(Rows from a data source)
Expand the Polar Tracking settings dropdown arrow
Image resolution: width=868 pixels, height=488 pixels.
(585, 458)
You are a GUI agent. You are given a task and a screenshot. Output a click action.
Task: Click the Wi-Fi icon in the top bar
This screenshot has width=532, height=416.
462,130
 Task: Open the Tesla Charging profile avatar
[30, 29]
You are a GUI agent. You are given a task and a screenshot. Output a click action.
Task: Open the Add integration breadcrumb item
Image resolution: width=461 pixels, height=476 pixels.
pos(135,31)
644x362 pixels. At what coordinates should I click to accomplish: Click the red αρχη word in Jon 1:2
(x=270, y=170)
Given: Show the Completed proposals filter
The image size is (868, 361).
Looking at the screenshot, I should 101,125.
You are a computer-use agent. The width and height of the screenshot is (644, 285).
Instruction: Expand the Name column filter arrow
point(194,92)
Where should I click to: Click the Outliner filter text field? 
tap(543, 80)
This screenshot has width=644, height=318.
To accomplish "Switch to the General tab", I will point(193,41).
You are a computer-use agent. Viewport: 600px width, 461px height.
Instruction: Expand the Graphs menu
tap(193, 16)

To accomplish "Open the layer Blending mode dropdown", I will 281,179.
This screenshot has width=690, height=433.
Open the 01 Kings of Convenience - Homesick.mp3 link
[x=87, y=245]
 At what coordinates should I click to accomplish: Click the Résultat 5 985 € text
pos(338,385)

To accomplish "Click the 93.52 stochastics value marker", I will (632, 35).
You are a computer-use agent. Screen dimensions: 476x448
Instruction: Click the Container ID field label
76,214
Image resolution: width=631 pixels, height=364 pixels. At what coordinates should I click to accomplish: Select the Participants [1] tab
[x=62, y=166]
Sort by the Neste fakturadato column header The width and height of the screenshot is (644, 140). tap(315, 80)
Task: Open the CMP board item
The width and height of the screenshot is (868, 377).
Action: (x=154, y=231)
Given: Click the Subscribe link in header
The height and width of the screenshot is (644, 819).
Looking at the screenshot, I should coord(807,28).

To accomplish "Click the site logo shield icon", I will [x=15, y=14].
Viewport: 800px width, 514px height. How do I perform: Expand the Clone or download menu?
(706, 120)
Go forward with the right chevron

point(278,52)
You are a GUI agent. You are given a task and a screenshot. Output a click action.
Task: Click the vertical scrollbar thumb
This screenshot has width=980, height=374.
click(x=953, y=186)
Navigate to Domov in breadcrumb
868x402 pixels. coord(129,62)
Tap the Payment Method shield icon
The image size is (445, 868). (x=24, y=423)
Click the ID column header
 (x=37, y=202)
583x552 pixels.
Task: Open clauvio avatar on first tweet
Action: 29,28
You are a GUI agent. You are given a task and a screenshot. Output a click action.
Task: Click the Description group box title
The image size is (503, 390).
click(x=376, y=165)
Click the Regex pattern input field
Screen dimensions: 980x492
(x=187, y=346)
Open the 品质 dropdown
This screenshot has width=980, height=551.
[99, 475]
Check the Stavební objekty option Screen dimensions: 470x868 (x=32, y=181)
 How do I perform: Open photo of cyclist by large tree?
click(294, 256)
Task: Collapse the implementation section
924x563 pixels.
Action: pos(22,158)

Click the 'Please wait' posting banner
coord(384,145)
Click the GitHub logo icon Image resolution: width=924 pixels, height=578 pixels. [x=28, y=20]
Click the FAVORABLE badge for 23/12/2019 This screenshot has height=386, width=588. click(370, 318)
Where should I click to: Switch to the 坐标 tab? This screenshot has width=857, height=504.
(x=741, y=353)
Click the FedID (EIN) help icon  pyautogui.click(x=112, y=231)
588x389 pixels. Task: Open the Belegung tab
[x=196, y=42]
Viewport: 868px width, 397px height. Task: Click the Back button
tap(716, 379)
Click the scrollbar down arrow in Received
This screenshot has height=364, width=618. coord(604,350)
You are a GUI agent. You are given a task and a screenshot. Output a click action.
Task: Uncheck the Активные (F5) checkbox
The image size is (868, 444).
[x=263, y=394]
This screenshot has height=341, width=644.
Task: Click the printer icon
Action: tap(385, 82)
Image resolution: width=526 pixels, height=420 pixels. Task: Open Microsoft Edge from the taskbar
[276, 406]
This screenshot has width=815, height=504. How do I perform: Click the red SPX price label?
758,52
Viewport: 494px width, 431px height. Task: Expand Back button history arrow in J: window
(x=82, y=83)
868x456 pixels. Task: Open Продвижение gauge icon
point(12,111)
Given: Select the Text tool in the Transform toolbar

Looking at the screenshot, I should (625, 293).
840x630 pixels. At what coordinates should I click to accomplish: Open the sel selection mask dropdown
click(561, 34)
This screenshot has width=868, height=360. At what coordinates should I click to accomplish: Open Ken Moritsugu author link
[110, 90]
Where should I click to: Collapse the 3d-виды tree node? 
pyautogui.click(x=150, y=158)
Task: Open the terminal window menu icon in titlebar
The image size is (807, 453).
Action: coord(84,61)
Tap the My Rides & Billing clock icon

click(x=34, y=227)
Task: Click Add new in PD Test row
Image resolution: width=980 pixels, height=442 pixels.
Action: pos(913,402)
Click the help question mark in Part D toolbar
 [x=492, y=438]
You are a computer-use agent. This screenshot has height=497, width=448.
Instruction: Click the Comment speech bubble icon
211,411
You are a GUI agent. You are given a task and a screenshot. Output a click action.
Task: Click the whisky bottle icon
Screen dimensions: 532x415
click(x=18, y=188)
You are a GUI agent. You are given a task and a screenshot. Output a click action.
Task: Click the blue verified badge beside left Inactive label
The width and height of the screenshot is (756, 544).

PROMPT: Arrange every line of the rows above as a Markdown table with the columns No. and Line, numbering each line in order and omitting blank lines.

RESPONSE TO THIS EXERCISE:
| No. | Line |
|---|---|
| 1 | Expand the Polar Tracking settings dropdown arrow |
| 2 | Image resolution: width=868 pixels, height=488 pixels. |
| 3 | (585, 458) |
| 4 | You are a GUI agent. You are given a task and a screenshot. Output a click action. |
| 5 | Task: Click the Wi-Fi icon in the top bar |
| 6 | This screenshot has width=532, height=416. |
| 7 | 462,130 |
| 8 |  Task: Open the Tesla Charging profile avatar |
| 9 | [30, 29] |
| 10 | You are a GUI agent. You are given a task and a screenshot. Output a click action. |
| 11 | Task: Open the Add integration breadcrumb item |
| 12 | Image resolution: width=461 pixels, height=476 pixels. |
| 13 | pos(135,31) |
| 14 | 644x362 pixels. At what coordinates should I click to accomplish: Click the red αρχη word in Jon 1:2 |
| 15 | (x=270, y=170) |
| 16 | Given: Show the Completed proposals filter |
| 17 | The image size is (868, 361). |
| 18 | Looking at the screenshot, I should 101,125. |
| 19 | You are a computer-use agent. The width and height of the screenshot is (644, 285). |
| 20 | Instruction: Expand the Name column filter arrow |
| 21 | point(194,92) |
| 22 | Where should I click to: Click the Outliner filter text field?  |
| 23 | tap(543, 80) |
| 24 | This screenshot has width=644, height=318. |
| 25 | To accomplish "Switch to the General tab", I will point(193,41). |
| 26 | You are a computer-use agent. Viewport: 600px width, 461px height. |
| 27 | Instruction: Expand the Graphs menu |
| 28 | tap(193, 16) |
| 29 | To accomplish "Open the layer Blending mode dropdown", I will 281,179. |
| 30 | This screenshot has width=690, height=433. |
| 31 | Open the 01 Kings of Convenience - Homesick.mp3 link |
| 32 | [x=87, y=245] |
| 33 |  At what coordinates should I click to accomplish: Click the Résultat 5 985 € text |
| 34 | pos(338,385) |
| 35 | To accomplish "Click the 93.52 stochastics value marker", I will (632, 35). |
| 36 | You are a computer-use agent. Screen dimensions: 476x448 |
| 37 | Instruction: Click the Container ID field label |
| 38 | 76,214 |
| 39 | Image resolution: width=631 pixels, height=364 pixels. At what coordinates should I click to accomplish: Select the Participants [1] tab |
| 40 | [x=62, y=166] |
| 41 | Sort by the Neste fakturadato column header The width and height of the screenshot is (644, 140). tap(315, 80) |
| 42 | Task: Open the CMP board item |
| 43 | The width and height of the screenshot is (868, 377). |
| 44 | Action: (x=154, y=231) |
| 45 | Given: Click the Subscribe link in header |
| 46 | The height and width of the screenshot is (644, 819). |
| 47 | Looking at the screenshot, I should coord(807,28). |
| 48 | To accomplish "Click the site logo shield icon", I will [x=15, y=14]. |
| 49 | Viewport: 800px width, 514px height. How do I perform: Expand the Clone or download menu? |
| 50 | (706, 120) |
| 51 | Go forward with the right chevron |
| 52 | point(278,52) |
| 53 | You are a GUI agent. You are given a task and a screenshot. Output a click action. |
| 54 | Task: Click the vertical scrollbar thumb |
| 55 | This screenshot has width=980, height=374. |
| 56 | click(x=953, y=186) |
| 57 | Navigate to Domov in breadcrumb |
| 58 | 868x402 pixels. coord(129,62) |
| 59 | Tap the Payment Method shield icon |
| 60 | The image size is (445, 868). (x=24, y=423) |
| 61 | Click the ID column header |
| 62 |  (x=37, y=202) |
| 63 | 583x552 pixels. |
| 64 | Task: Open clauvio avatar on first tweet |
| 65 | Action: 29,28 |
| 66 | You are a GUI agent. You are given a task and a screenshot. Output a click action. |
| 67 | Task: Click the Description group box title |
| 68 | The image size is (503, 390). |
| 69 | click(x=376, y=165) |
| 70 | Click the Regex pattern input field |
| 71 | Screen dimensions: 980x492 |
| 72 | (x=187, y=346) |
| 73 | Open the 品质 dropdown |
| 74 | This screenshot has width=980, height=551. |
| 75 | [99, 475] |
| 76 | Check the Stavební objekty option Screen dimensions: 470x868 (x=32, y=181) |
| 77 |  How do I perform: Open photo of cyclist by large tree? |
| 78 | click(294, 256) |
| 79 | Task: Collapse the implementation section |
| 80 | 924x563 pixels. |
| 81 | Action: pos(22,158) |
| 82 | Click the 'Please wait' posting banner |
| 83 | coord(384,145) |
| 84 | Click the GitHub logo icon Image resolution: width=924 pixels, height=578 pixels. [x=28, y=20] |
| 85 | Click the FAVORABLE badge for 23/12/2019 This screenshot has height=386, width=588. click(370, 318) |
| 86 | Where should I click to: Switch to the 坐标 tab? This screenshot has width=857, height=504. |
| 87 | (x=741, y=353) |
| 88 | Click the FedID (EIN) help icon  pyautogui.click(x=112, y=231) |
| 89 | 588x389 pixels. Task: Open the Belegung tab |
| 90 | [x=196, y=42] |
| 91 | Viewport: 868px width, 397px height. Task: Click the Back button |
| 92 | tap(716, 379) |
| 93 | Click the scrollbar down arrow in Received |
| 94 | This screenshot has height=364, width=618. coord(604,350) |
| 95 | You are a GUI agent. You are given a task and a screenshot. Output a click action. |
| 96 | Task: Uncheck the Активные (F5) checkbox |
| 97 | The image size is (868, 444). |
| 98 | [x=263, y=394] |
| 99 | This screenshot has height=341, width=644. |
| 100 | Task: Click the printer icon |
| 101 | Action: tap(385, 82) |
| 102 | Image resolution: width=526 pixels, height=420 pixels. Task: Open Microsoft Edge from the taskbar |
| 103 | [276, 406] |
| 104 | This screenshot has width=815, height=504. How do I perform: Click the red SPX price label? |
| 105 | 758,52 |
| 106 | Viewport: 494px width, 431px height. Task: Expand Back button history arrow in J: window |
| 107 | (x=82, y=83) |
| 108 | 868x456 pixels. Task: Open Продвижение gauge icon |
| 109 | point(12,111) |
| 110 | Given: Select the Text tool in the Transform toolbar |
| 111 | Looking at the screenshot, I should (625, 293). |
| 112 | 840x630 pixels. At what coordinates should I click to accomplish: Open the sel selection mask dropdown |
| 113 | click(561, 34) |
| 114 | This screenshot has width=868, height=360. At what coordinates should I click to accomplish: Open Ken Moritsugu author link |
| 115 | [110, 90] |
| 116 | Where should I click to: Collapse the 3d-виды tree node?  |
| 117 | pyautogui.click(x=150, y=158) |
| 118 | Task: Open the terminal window menu icon in titlebar |
| 119 | The image size is (807, 453). |
| 120 | Action: coord(84,61) |
| 121 | Tap the My Rides & Billing clock icon |
| 122 | click(x=34, y=227) |
| 123 | Task: Click Add new in PD Test row |
| 124 | Image resolution: width=980 pixels, height=442 pixels. |
| 125 | Action: pos(913,402) |
| 126 | Click the help question mark in Part D toolbar |
| 127 |  [x=492, y=438] |
| 128 | You are a computer-use agent. This screenshot has height=497, width=448. |
| 129 | Instruction: Click the Comment speech bubble icon |
| 130 | 211,411 |
| 131 | You are a GUI agent. You are given a task and a screenshot. Output a click action. |
| 132 | Task: Click the whisky bottle icon |
| 133 | Screen dimensions: 532x415 |
| 134 | click(x=18, y=188) |
| 135 | You are a GUI agent. You are given a task and a screenshot. Output a click action. |
| 136 | Task: Click the blue verified badge beside left Inactive label |
| 137 | The width and height of the screenshot is (756, 544). |